Anyway I made a mental note about the name and it lodged in the back of my mind until this September when I was in the Lake District and came across The Lake District Murder in the tourist information office in Glenridding on the shores of Ullswater. It has a striking cover, reproduced from a London & North Eastern Railway travel poster dating from the 1920s, showing a small steamer boat sailing on Ullswater, surrounded by the hills and mountains of the Lake District.

The LD mystery

The artist was John Littlejohns, who was born in Devon in 1874. He was a painter, illustrator, writer and teacher. As we had just been on a boat trip on Ullswater, in the Lady of the Lake (originally a steamboat), this immediately caught my eye.
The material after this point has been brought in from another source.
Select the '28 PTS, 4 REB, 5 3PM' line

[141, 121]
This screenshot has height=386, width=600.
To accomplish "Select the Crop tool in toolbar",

The Lake District Murder as Martin Edwards writes in the introduction is ‘a world away from the unreality of bodies in libraries and cunningly derived killings on transcontinental trains.’ It is a police procedural, showing in intricate detail how the detectives investigate a crime. In this case a body is discovered in a car outside a lonely garage on a little used road. At first it appears that Jack Clayton one of the garage owners had committed suicide, but there are a couple of clues pointing to murder and when Inspector Meredith discovers that Clayton was planning to marry and move abroad it turns into a murder investigation. But what is the motive for murder and as everyone seems to have an alibi, who had the opportunity to kill Clayton? 

This book really takes you back in time. It was first published in 1935, which means that police methods of investigations particularly in rural areas was very different. Inspector Meredith uses buses or trains or travels the local roads on a motor cycle with a side car and pops into the local post office to use the telephone. It’s a slow process.

Having recently visited the Northern Lakes, I was fairly familiar with the landscape and could follow the action quite easily, but what I did find difficult was following the calculations Meredith and his colleagues carried out to work out petrol deliveries to the local garages, the lorries’ loads and the petrol storage capacities at the various garages. Inspector Meredith is a likeable character, with a happy home life, although his wife thought the police force made more than enough demands on his time  and tried to discourage their son’s interest in police affairs.

The Lake District Mystery is Bude’s second mystery novel. His first was The Cornish Coast Mystery,  and the third is The Sussex Downs Mystery (due to be released 27 October) both also reprinted by the British Library.